Dalam bahasa Minangkabau, perempuan disebut dengan istilah padusi/parampuan. Dari sumber tertulis, dalam buku Kato Pusako (Indo, 1999) padusi dapat dibedakan berdasarkan perilaku dan perbuatannya yaitu parampuan, simarayuan, dan mambang tali awan. Berbeda dengan sumber tertulis tersebut, informan utama untuk komik kaba Sabai Nan Aluih (2015) menjelaskan perempuan/gadis Minangkabau dikategorikan empat macam, yaitu gadih alang-alang, gadih lawah-lawah, gadih rancak di labuah, dan gadih pusako. Dari tujuh kategori tersebut, jelas bahwa perempuan Minangkabau yang memiliki konotasi baik adalah parampuan dan gadih pusako.
Parampuan
PARAMPUAN (Padusi)
Sipaik-sipaik baiak parampuan:
Mamacik taratik jo sopan
Mamakai baso jo basi
Tahu pulo dihereang gendeang
Mamakai raso jo pareso
Manaruah malu jo sopan
Manjauahi sumbang jo salah
Muluik manih baso katuju
Kato baiak kucindan murah
Baso baiak gulo di bibie.
(Indo, 1999)
Gadih Pusako
Nan iyo ko gadih pusako
Namonyo gadih pusako ko
Gadih sabantuak bungo cangkeh
Kutiko tampuak lai bagatah
Wakatu badaun rimbun
Babungo di ujuang rantiang
Ditanai daun nan banyak
Bumi bulek alam bapaliang
Jikok iradaik mangandaki
Kok lareh bana nan masak
Kok jatuah dihoyak angin
Gadang ketek sato mancari
Tuo jo mudo mangampuangan
Kok tajajak ka pasa rami
Bagaluik kilo jo timbangan
Awak ketek harago maha
Mamintak mangkonyo dapek
Batanyoan mangkonyo ado
Itu yang patuik anak pakai
(Komik kaba Sabai Nan Aluih, 2015)
Parampuan dan gadih pusako adalah sosok atau individu yang berkualitas dan memiliki karakter serta sikap hidup yang dibentuk oleh rujukan budaya yang jelas serta mempunyai ilmu pengetahuan dan wawasan yang luas. Dia dapat menempatkan dirinya dalam berbagai peran.

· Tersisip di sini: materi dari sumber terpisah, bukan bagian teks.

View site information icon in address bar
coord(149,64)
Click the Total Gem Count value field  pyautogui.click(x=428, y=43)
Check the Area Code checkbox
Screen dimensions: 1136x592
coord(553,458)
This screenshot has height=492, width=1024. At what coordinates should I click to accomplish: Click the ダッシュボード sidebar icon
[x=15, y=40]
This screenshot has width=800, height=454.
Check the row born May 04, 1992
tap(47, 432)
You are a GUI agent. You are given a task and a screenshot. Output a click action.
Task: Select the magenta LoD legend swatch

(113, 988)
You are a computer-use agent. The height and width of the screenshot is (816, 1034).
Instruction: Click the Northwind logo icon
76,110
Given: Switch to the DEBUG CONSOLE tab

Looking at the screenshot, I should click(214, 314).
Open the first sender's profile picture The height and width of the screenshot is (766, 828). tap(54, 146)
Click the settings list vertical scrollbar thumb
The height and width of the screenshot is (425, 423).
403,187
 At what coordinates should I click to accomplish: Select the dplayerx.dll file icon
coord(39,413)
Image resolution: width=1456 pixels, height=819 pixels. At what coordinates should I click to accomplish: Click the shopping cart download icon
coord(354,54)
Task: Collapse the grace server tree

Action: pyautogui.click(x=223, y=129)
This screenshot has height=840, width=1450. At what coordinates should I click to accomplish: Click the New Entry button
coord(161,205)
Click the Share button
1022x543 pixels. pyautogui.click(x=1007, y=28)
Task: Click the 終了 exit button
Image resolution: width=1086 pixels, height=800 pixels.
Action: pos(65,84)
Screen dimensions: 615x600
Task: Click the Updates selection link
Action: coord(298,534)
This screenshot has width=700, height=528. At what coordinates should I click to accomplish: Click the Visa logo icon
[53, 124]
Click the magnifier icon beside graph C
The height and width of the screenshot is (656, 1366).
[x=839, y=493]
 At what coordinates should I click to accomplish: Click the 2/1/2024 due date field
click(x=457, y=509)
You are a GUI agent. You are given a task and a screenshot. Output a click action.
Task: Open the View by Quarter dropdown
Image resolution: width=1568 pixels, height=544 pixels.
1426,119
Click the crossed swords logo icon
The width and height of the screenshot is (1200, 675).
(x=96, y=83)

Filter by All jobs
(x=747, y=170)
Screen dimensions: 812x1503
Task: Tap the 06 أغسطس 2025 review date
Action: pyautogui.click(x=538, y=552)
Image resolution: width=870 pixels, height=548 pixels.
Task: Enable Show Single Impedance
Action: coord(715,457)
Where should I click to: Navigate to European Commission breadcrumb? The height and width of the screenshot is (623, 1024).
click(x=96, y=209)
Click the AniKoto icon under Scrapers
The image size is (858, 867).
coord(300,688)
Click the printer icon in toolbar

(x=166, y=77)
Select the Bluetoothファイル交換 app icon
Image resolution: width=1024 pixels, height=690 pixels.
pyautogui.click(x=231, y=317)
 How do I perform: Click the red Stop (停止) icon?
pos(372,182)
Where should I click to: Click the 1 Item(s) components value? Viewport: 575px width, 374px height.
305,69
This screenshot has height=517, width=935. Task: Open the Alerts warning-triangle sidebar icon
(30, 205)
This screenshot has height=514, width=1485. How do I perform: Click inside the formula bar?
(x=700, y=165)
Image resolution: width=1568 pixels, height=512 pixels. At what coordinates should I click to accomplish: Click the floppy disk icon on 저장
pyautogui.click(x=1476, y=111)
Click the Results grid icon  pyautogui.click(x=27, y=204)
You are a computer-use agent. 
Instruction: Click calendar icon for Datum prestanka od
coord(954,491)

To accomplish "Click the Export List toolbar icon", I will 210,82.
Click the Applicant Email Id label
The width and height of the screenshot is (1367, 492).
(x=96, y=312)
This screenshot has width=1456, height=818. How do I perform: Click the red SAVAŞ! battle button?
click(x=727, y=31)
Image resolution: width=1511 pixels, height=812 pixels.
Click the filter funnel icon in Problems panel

Meskipun parampuan dan gadih pusako adalah yang terbaik, semua perempuan/gadis Minangkabau biasanya akan mengenakan suntiang saat menikah. Suntiang menjadi penanda identitas perempuan Minangkabau dan akan menjadi warisan budaya nusantara yang memiliki fungsi dalam masyarakat. Merton membagi dua jenis fungsi, yaitu fungsi manifest dan fungsi latent (Ratna, 2010). Identitas perempuan Minangkabau dapat dilihat melalui fungsi manifest dan latent dari suntiang.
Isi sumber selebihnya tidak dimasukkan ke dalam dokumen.